#### INFORMATION PROVIDED:
========

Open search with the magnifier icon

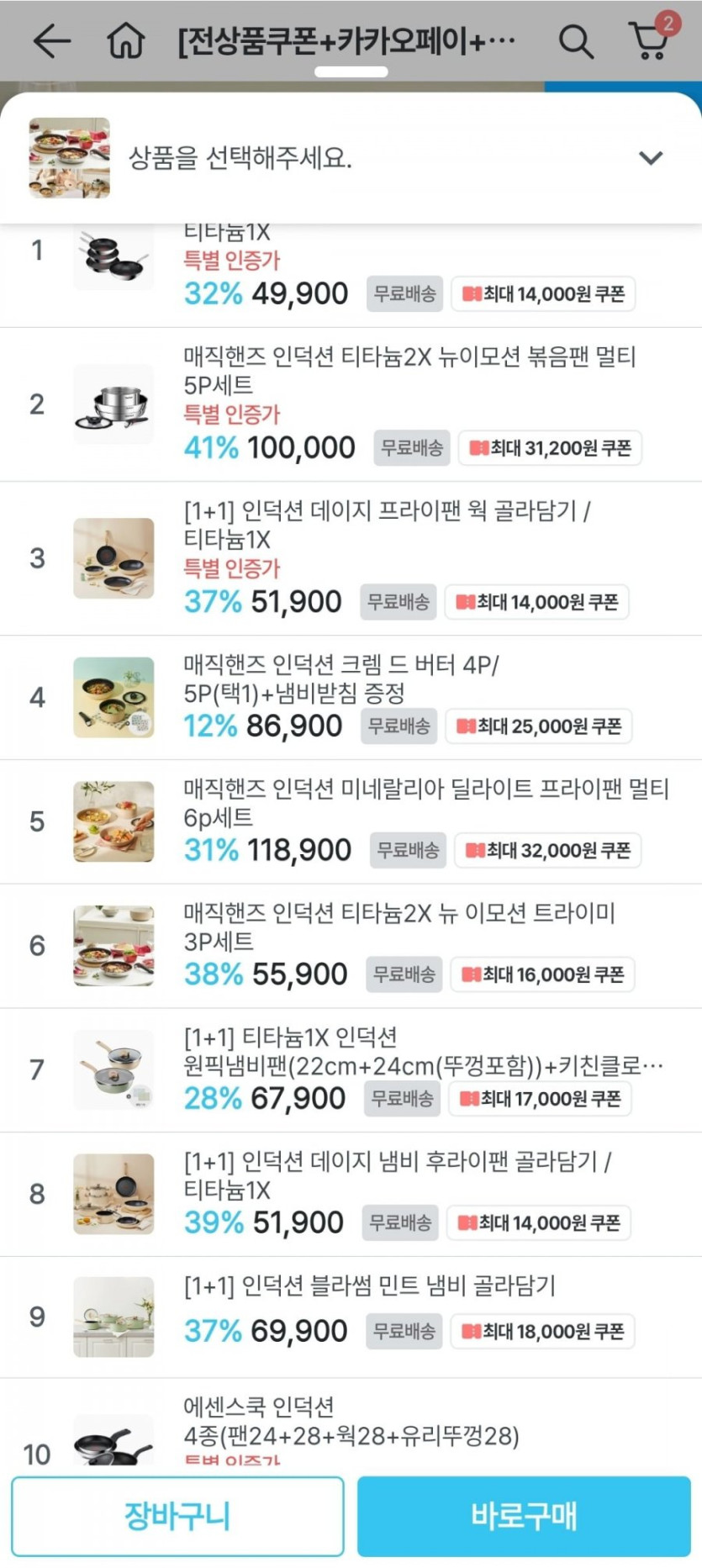click(576, 40)
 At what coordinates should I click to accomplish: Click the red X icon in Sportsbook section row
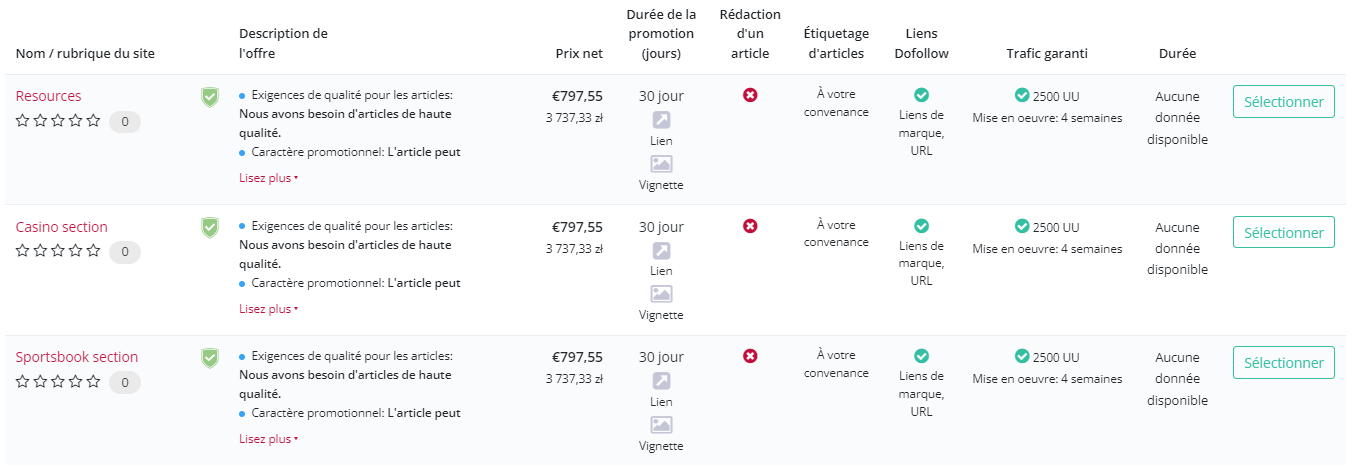[x=750, y=356]
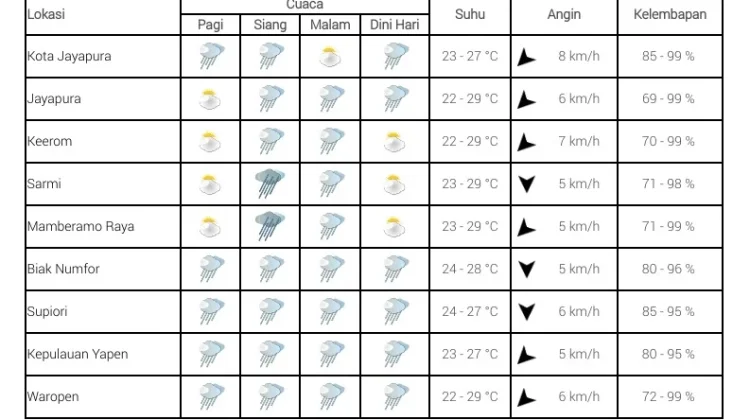Click Kota Jayapura's sunny Malam weather icon
750x420 pixels.
(330, 56)
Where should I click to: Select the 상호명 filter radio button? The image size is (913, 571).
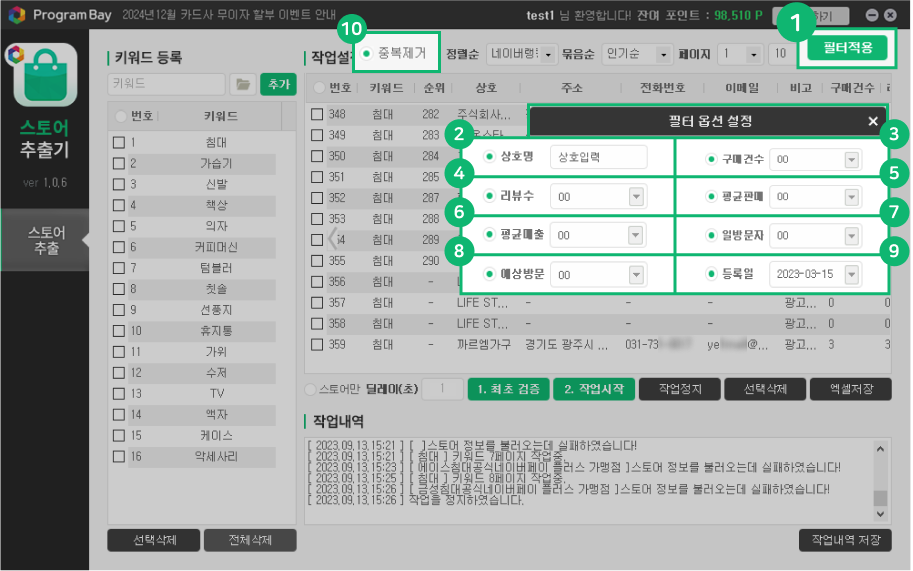(489, 157)
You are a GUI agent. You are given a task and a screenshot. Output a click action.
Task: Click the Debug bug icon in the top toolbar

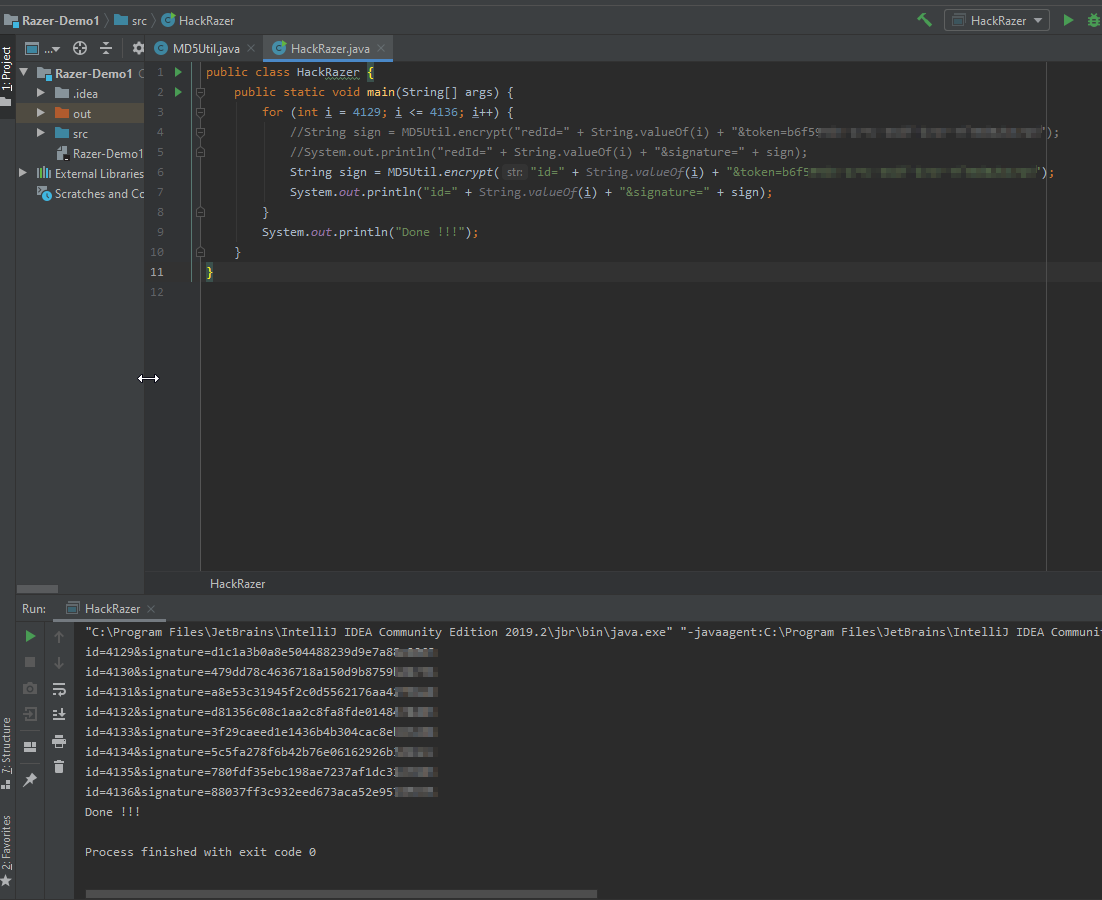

========

#### TASK INSTRUCTIONS:
Reproduce all the entries above with "button" switched to "control" and everything else unchanged, leaving out the pictures.

#### EXPECTED ANSWER:
Open search with the magnifier icon

click(576, 40)
 At what coordinates should I click to accomplish: Click the red X icon in Sportsbook section row
[x=750, y=356]
Click Kota Jayapura's sunny Malam weather icon
750x420 pixels.
(330, 56)
Where should I click to: Select the 상호명 filter radio control? The image size is (913, 571).
(489, 157)
You are a GUI agent. You are given a task and a screenshot. Output a click action.
Task: Click the Debug bug icon in the top toolbar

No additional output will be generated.